Other projects in the works include collaborating with Antoine to mix a classical tune with a traditional tune played on two accordions. Benoît is also working on a song that’s all in French but with words that are used in the English language. When not performing with his dad, Antoine is busy as a member of the sea shanty group Brise-Grace and the band Saligaude, which combines folk music with jazz, pop and electro.
One of the highlights of Benoît’s career has been serving as the longtime co-host of the Canadian Folk Music Awards.
“I do music, I sing, I play, I dance. I do okay with that, but I know so many people who do it better than me,” he said. “But I think I have a very natural talent to present. I think my real talent is to build bridges between performers and the audience.”
To that end Benoît is a co-founder of Le Carrefour de L’Accordéon in Montmagny where he emcees many shows. At the New Bedford Folk Festival in Massachusetts, Benoît is in charge of programming the Celtic Extravaganza that closes the festival.

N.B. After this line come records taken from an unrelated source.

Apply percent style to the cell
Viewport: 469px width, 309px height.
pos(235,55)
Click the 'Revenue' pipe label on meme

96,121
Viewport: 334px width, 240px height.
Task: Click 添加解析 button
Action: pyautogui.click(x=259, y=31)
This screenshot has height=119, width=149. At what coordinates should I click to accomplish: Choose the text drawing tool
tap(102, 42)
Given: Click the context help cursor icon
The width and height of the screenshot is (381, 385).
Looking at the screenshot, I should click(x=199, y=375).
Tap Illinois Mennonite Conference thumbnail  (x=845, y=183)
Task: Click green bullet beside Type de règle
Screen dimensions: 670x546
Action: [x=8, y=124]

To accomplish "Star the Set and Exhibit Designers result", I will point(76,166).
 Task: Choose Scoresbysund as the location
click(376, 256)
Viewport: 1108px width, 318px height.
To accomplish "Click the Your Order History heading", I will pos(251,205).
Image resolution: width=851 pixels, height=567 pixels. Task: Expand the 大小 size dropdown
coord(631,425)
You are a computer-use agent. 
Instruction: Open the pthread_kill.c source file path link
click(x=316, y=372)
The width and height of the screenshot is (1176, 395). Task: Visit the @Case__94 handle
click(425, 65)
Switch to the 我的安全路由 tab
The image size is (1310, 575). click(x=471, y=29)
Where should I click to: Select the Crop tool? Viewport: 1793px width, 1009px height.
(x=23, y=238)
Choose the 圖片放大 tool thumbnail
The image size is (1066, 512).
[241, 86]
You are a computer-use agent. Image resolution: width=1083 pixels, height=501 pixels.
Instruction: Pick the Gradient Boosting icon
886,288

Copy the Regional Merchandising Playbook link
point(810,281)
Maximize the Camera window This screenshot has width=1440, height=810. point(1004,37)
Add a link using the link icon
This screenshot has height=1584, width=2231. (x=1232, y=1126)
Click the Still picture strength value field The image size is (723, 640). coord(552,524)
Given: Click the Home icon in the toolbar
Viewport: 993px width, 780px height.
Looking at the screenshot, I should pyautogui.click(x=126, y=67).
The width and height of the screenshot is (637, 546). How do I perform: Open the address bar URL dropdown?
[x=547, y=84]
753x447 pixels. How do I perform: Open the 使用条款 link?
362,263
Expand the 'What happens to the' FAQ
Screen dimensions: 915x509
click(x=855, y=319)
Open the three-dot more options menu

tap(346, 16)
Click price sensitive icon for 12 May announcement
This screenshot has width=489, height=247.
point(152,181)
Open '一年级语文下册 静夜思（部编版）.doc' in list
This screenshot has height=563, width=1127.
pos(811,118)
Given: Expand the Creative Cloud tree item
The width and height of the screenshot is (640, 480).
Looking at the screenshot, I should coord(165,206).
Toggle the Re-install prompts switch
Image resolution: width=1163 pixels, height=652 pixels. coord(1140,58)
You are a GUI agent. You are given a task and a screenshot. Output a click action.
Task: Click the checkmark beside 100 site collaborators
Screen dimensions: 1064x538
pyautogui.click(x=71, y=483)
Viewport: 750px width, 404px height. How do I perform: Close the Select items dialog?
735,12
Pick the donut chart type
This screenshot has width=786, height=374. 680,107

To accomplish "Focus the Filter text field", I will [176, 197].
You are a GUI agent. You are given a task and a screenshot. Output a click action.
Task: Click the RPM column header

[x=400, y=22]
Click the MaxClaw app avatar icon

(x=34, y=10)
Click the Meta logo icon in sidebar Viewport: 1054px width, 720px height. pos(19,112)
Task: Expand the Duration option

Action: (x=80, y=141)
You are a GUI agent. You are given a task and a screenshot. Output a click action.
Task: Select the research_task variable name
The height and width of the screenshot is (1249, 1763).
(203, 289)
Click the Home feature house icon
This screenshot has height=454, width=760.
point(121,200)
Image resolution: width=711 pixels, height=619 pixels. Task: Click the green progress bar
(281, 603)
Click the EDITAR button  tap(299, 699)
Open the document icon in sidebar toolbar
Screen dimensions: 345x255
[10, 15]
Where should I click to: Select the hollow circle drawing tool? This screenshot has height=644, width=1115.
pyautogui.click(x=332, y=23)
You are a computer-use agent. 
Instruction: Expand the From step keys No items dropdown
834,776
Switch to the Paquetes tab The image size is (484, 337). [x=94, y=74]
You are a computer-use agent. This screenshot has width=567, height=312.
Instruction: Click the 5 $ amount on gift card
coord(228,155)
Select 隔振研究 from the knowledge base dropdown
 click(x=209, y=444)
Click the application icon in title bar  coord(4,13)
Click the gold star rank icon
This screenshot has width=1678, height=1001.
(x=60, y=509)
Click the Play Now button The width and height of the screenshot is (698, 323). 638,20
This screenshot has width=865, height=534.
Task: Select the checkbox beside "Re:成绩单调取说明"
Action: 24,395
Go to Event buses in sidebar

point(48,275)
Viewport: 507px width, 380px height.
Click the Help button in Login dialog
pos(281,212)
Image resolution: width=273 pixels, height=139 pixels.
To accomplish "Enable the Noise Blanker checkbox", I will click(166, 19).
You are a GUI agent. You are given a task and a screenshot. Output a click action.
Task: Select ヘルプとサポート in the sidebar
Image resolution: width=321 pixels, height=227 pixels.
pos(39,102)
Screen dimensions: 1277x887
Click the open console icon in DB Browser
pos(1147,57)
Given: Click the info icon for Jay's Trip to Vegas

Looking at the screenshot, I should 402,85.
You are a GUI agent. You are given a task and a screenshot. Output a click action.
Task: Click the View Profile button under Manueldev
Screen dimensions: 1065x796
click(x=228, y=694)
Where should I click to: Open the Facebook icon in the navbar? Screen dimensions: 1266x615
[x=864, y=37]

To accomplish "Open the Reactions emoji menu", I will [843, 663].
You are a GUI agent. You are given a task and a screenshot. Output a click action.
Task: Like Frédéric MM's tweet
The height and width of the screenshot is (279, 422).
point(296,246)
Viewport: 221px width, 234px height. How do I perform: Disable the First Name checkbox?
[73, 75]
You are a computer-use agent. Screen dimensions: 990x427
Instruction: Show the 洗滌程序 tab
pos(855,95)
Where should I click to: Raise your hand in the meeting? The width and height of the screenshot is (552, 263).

Returning to the topic of traditional folk music in Québec, Benoît sees a different perception has taken hold in the province.
“Now people seem to know more about it,” he said. “But back then, we had no clue it was folk music. Bob Dylan was folk and Joan Baez. What is folk? We still ask that question too. The basis of a festival like Mémoires et Racines in Joliette is Québec traditional music but it’s open now to other traditional music.”